◆ Work task: Among the entries below, please show each line that carries the word "họng".

◆ Dataset:
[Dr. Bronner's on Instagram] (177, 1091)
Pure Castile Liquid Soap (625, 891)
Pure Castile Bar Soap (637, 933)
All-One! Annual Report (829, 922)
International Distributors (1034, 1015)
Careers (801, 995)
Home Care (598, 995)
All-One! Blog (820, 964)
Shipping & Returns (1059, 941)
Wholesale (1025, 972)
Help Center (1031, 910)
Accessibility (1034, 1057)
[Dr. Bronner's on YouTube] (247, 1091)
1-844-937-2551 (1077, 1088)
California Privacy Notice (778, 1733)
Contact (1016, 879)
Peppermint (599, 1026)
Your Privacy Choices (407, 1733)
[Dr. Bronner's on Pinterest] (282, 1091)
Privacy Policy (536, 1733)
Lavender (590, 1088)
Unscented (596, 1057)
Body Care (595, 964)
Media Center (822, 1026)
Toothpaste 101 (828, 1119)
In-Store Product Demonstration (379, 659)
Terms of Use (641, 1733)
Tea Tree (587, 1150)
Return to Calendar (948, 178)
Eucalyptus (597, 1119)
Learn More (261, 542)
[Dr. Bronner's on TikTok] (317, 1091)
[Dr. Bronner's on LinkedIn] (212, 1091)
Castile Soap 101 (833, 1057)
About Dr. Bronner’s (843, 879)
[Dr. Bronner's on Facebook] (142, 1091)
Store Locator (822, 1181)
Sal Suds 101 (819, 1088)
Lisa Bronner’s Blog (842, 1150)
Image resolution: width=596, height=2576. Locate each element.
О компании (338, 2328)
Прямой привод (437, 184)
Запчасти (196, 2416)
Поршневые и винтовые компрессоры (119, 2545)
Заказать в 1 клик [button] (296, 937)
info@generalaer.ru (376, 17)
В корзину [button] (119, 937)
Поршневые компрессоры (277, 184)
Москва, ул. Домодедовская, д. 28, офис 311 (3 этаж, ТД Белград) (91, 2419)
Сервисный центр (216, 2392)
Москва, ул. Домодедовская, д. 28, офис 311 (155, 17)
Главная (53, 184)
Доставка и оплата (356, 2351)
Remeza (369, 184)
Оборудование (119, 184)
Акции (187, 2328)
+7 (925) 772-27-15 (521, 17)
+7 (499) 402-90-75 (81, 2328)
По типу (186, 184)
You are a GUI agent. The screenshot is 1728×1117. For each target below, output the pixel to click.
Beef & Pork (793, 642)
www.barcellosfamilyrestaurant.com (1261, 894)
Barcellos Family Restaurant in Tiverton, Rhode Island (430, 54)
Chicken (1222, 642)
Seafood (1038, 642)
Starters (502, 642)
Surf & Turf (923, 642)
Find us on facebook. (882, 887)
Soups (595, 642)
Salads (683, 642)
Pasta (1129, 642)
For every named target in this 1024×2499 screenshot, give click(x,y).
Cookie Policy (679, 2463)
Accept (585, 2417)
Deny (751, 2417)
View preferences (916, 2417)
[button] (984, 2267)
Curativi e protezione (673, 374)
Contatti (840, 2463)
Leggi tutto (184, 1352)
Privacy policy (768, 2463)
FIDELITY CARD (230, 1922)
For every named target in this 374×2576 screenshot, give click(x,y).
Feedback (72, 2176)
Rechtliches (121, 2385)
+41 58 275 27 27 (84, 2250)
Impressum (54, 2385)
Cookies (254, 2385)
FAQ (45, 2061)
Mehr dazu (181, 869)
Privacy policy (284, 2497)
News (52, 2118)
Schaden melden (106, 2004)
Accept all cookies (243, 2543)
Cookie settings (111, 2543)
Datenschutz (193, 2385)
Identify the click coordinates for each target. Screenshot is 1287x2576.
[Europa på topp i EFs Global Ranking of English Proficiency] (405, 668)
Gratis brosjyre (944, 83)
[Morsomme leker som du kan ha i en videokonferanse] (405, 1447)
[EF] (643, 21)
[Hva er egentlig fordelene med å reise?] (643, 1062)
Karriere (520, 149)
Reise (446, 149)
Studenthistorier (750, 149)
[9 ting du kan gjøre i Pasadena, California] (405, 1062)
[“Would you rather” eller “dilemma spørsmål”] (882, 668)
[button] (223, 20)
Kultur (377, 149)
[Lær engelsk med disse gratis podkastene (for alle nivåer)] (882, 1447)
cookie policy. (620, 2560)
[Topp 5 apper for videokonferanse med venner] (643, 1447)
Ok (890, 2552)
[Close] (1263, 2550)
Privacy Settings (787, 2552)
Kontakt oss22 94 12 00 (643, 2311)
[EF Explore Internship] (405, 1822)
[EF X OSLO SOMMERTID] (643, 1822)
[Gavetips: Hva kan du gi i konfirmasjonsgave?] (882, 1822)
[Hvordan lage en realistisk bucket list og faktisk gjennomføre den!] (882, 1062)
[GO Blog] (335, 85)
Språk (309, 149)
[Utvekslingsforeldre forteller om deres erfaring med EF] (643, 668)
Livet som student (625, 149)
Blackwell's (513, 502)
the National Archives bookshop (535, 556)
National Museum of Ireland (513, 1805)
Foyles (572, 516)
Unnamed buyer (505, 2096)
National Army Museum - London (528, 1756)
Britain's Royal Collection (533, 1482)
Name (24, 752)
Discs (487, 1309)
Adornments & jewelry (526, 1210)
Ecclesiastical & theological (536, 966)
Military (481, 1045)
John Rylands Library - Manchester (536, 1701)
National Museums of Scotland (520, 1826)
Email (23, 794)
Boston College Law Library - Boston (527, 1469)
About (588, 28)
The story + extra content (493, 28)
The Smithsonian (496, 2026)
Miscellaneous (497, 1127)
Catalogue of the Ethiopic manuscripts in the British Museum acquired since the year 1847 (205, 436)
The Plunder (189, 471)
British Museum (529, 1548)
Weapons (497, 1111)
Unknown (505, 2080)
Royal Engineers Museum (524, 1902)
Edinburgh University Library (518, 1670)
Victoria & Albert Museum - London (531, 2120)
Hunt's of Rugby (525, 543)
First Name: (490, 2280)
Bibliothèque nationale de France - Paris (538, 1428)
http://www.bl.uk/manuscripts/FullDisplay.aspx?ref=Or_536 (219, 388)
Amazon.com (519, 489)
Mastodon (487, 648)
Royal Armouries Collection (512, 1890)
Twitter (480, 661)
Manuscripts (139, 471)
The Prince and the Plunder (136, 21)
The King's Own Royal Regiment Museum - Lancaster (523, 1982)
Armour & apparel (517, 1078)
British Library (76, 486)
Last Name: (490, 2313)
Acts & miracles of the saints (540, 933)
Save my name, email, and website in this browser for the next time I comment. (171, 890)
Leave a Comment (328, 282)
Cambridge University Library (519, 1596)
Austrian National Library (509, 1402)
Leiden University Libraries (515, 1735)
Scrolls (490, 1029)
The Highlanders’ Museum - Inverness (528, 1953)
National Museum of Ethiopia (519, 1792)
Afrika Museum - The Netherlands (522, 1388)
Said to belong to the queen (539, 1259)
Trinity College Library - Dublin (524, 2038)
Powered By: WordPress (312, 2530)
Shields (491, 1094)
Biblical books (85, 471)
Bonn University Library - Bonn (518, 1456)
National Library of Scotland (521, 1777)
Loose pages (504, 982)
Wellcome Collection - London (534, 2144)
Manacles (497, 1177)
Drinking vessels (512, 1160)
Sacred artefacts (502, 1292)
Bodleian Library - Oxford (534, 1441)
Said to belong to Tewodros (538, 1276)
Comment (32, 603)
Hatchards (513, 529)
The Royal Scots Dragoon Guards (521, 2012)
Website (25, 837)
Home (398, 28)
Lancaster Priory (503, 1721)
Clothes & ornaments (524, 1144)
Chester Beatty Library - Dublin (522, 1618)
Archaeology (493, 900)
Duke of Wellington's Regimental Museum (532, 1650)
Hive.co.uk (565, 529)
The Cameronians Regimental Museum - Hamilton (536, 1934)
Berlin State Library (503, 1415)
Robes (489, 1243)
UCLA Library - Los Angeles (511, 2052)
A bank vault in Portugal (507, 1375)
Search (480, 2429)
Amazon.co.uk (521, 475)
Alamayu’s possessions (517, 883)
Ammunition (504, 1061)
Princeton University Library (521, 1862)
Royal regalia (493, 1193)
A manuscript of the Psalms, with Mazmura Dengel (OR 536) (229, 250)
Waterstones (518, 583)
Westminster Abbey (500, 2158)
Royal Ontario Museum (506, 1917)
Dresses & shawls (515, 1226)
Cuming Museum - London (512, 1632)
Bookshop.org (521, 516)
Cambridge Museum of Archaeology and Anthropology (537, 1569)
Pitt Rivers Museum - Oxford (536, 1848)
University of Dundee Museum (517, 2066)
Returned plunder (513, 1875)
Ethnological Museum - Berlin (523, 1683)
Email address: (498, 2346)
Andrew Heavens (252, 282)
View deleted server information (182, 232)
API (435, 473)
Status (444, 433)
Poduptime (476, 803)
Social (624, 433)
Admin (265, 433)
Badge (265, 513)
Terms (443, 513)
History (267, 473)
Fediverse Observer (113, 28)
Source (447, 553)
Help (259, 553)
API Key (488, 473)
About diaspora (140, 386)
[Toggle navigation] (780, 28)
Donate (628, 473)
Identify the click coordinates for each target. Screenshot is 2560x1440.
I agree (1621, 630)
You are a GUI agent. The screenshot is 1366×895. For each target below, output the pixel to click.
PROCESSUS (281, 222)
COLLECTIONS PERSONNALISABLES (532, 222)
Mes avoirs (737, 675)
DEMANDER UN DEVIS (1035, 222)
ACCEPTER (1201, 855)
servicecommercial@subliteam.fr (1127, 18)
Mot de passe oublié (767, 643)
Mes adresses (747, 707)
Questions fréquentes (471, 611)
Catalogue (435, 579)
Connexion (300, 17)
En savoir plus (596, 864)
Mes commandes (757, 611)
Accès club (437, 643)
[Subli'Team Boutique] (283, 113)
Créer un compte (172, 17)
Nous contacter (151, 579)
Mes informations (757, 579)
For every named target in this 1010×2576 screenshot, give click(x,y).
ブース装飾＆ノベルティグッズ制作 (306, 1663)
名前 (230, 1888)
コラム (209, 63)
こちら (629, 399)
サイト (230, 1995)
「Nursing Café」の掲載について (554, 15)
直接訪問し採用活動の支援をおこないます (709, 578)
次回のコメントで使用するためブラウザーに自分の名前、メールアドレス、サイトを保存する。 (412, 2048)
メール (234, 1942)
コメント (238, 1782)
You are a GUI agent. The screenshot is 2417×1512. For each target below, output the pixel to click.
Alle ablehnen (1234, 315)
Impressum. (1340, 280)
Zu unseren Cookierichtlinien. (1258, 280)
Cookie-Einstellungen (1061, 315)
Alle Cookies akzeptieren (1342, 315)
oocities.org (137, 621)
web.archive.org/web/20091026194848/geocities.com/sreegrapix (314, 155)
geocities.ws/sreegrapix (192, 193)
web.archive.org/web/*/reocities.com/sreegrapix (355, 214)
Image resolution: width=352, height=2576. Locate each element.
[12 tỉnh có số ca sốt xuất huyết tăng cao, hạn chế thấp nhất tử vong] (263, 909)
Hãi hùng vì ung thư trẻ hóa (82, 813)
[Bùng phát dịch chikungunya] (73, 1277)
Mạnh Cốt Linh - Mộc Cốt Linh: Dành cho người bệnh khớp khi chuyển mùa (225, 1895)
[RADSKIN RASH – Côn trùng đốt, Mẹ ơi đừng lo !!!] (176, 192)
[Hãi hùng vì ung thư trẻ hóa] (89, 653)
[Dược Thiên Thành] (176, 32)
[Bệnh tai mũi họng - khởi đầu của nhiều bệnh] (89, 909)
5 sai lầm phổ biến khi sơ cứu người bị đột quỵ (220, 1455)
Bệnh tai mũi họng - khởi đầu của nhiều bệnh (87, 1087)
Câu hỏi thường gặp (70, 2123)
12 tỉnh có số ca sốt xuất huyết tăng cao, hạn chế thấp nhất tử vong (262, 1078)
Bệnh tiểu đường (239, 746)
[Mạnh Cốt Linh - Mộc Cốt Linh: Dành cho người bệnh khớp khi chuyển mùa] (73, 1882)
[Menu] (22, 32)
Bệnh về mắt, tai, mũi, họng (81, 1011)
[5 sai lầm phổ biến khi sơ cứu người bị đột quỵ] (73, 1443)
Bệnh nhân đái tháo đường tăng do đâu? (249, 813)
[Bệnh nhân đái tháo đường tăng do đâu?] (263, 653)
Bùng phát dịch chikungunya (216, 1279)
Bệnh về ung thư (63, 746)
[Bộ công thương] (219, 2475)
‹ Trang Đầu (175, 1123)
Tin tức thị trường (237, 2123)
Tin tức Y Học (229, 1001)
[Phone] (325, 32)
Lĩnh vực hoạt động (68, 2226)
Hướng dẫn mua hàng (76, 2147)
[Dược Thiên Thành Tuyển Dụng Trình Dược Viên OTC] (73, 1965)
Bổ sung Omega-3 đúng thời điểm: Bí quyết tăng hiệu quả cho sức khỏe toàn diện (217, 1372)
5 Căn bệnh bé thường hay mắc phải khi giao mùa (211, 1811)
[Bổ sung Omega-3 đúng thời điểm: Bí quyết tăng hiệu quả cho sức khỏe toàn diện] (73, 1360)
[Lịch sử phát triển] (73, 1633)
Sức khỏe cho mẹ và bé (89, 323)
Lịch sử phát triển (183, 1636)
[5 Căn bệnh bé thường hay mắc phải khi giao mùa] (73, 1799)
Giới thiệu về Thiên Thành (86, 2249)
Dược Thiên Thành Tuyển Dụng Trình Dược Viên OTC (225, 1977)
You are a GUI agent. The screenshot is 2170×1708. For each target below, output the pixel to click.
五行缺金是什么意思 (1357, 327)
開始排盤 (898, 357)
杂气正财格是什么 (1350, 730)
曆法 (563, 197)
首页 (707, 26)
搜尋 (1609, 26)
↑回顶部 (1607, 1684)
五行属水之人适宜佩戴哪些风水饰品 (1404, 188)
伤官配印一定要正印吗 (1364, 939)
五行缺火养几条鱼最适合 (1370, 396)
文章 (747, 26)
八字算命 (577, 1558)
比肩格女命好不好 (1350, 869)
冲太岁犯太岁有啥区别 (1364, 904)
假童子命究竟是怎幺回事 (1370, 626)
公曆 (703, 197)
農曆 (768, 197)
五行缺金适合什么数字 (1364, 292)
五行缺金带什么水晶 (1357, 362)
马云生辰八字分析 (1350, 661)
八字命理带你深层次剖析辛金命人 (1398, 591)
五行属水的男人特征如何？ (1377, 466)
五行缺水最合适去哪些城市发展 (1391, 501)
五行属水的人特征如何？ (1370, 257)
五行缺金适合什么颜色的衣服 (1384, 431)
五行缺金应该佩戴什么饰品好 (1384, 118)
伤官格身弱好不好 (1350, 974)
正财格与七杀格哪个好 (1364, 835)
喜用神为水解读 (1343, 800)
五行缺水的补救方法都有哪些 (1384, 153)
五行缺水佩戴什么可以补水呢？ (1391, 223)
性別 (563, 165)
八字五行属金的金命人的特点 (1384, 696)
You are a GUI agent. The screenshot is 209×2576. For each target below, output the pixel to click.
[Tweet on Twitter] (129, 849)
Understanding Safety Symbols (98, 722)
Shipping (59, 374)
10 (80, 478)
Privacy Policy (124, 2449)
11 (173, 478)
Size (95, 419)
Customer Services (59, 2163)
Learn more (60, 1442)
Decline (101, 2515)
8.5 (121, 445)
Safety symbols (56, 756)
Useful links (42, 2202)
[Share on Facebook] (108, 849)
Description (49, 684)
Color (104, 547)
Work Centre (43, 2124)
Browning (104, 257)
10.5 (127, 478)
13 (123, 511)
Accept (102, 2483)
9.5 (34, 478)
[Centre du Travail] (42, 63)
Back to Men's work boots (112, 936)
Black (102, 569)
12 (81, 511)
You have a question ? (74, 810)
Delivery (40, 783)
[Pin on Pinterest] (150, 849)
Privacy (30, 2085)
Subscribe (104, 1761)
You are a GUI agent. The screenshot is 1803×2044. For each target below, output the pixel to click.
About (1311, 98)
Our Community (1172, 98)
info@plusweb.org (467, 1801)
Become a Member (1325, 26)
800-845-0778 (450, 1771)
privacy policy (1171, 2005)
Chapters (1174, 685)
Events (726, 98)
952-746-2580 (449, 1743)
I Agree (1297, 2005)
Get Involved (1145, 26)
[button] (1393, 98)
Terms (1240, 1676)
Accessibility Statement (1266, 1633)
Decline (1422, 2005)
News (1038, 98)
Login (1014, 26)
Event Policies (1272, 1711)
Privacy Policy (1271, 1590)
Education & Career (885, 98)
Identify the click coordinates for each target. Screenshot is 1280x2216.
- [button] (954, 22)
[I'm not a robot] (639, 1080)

◆ Problem solution:
[Bệnh tai mũi họng - khởi đầu của nhiều bệnh] (89, 909)
Bệnh tai mũi họng - khởi đầu của nhiều bệnh (87, 1087)
Bệnh về mắt, tai, mũi, họng (81, 1011)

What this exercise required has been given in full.